Abram Verses
Abram N. Verses was born in 1922 in Vilna, which was then part of Poland, into an affluent family – his father, Nakhman, was a shop-owner. Despite his bourgeois origins, Abram joined the underground Young Communist League (Komsomol) early on. Paradoxically, when the Soviets occupied Vilna (which was renamed Vilnius and attached to Lithuania as the country's capital) in summer 1940, they expelled Abram from the Komsomol because of his "capitalist" parentage. However, his old contacts within the Komsomol would later save his life: on June 22, 1941, the day of the German invasion of the Soviet Union, his old friends let him board a bus that was evacuating Party and Komsomol leaders from Lithuania into the Soviet rear. In this way, Abram arrived in the town of Nikolsk, approx. 750 kilometers (470 miles) southeast of Moscow, where he worked at a military factory.
In December 1941, the formation of a Lithuanian division of the Red Army was announced, and all the "Lithuanians" in Nikolsk rushed to the local recruitment office to enlist in it. In January 1942, Verses arrived in Balakhna, where the 16th Lithuanian Division was stationed, and was attached to its 156th Rifle Regiment as a private. He recalls: "Our company consisted of 150 men, and was almost completely Jewish – there were only five [ethnic] Lithuanians from Siberia and quite a few Russian boys that had been born in Lithuania."

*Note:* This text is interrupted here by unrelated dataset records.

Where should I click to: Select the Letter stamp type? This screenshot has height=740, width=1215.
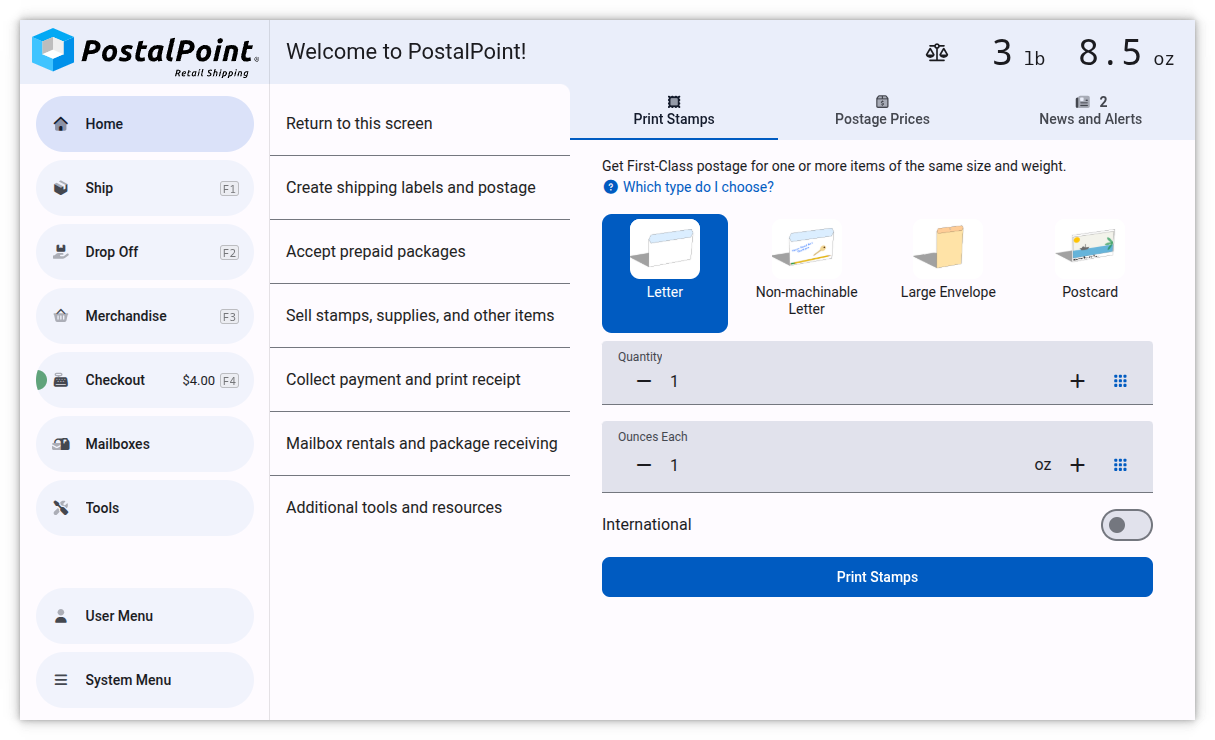coord(664,273)
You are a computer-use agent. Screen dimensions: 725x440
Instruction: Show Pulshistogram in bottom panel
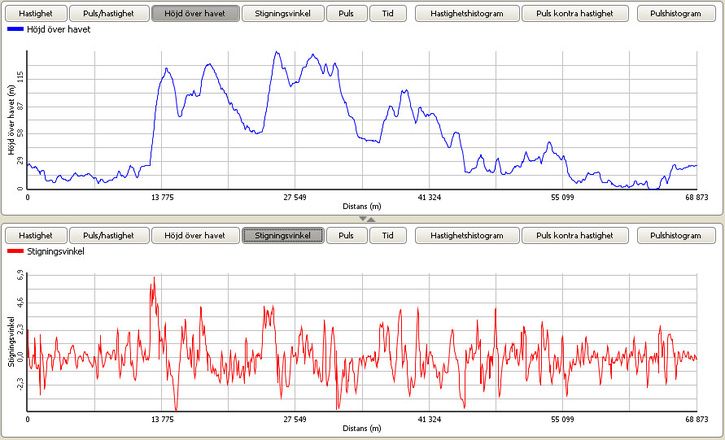point(676,235)
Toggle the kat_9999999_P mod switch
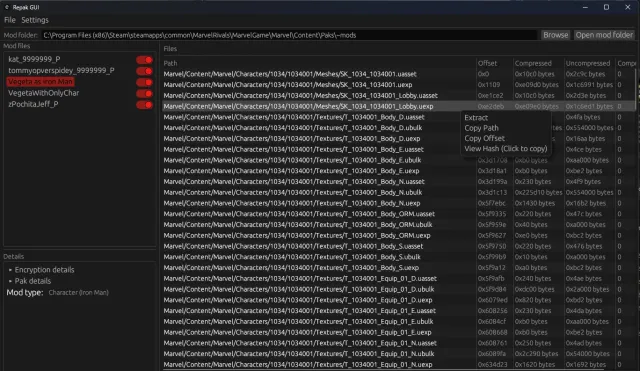640x371 pixels. [144, 60]
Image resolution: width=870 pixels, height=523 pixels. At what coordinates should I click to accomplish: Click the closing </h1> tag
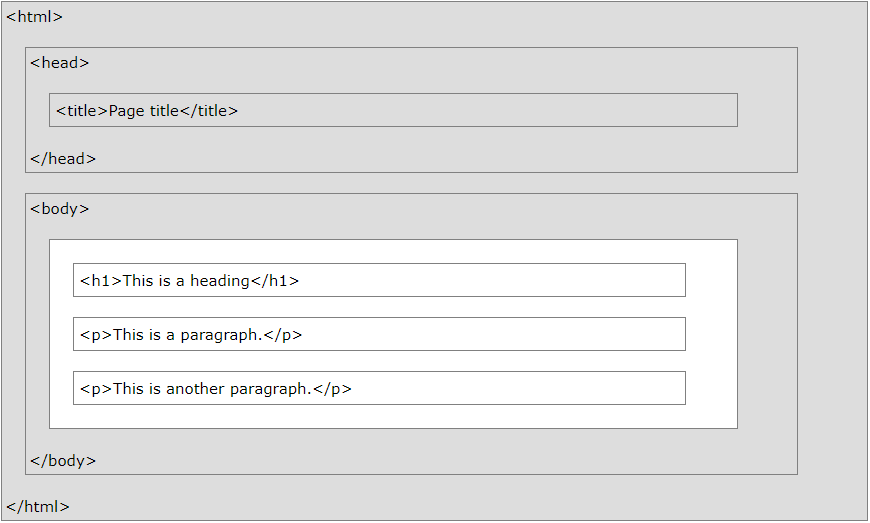pos(275,281)
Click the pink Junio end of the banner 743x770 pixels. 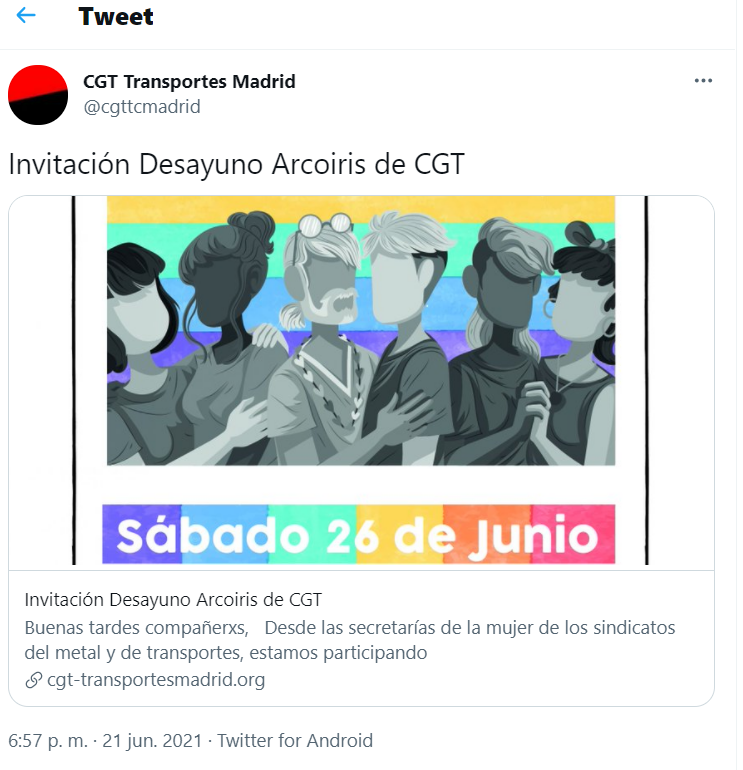click(573, 534)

Throughout 1942, Verses, along with the other raw recruits in the Division, underwent military training. In February 1943, the 16th Lithuanian Division had its first combat engagement, in the vicinity of Alekseievka (in the Oriol Region, southern Russia). Abram Verses participated in this poorly prepared Red Army operation for only five days, being severely wounded on the fifth. After a long stay at various hospitals, Abram was invalided from the army. He tried to enroll in Moscow University, but failed: in March 1944, he was reexamined and declared fit for military service. At the enlistment office, Verses asked not to be sent back to the Lithuanian Division; his request was satisfied, and, to his astonishment, he got a "cushy job", being assigned as a sergeant to the regiment guarding the Kremlin (and Soviet leaders) in Moscow.
In July 1944, Abram Verses learned that Vilnius had been liberated by the Red Army, and, having received an oral permission from his battalion commander, he went to his native city. In Vilnius, he learned that his entire family, parents and two siblings, had perished in the Vilnius Ghetto. As it turned out, the oral permission was not good enough: Someone denounced Verses as a "deserter" to the regiment's counter-espionage "SMERSH" unit, and he was sent to a penal company fighting on the Belorussian-Polish border. Despite this sudden "reversal of fortune", Verses recalls that he "was totally calm as he went to the front, his sole desire being to take revenge on the Germans for his family". After several days of fighting, Verses was wounded once more. Following his discharge from hospital, he received the Order of the Patriotic War, 2nd Class, and returned to his former guard unit.
In 1946, Abram Verses was discharged from the military. Then, in November 1947, he was arrested by the MGB (the predecessor of the KGB) for "contacts with Zionists" (in 1946, Abram had begun a correspondence with relatives living in the Land of Israel). During the "investigation", he was charged with being a member of a Zionist organization, and the court sentenced him to ten years in a GULAG camp. He was released in 1956, after Stalin's death. Following a brief stay in Moscow and a visit to Vilnius, Abram Verses was "repatriated" to Poland, finally arriving in Israel in February 1957.
Abram N. Verses died in 2016, and was buried at the Yarkon cemetery in Tel-Aviv.
Abram Nakhmanovich Verses is the cousin of Abram Lazarevich Verses, a renowned World War II combat pilot.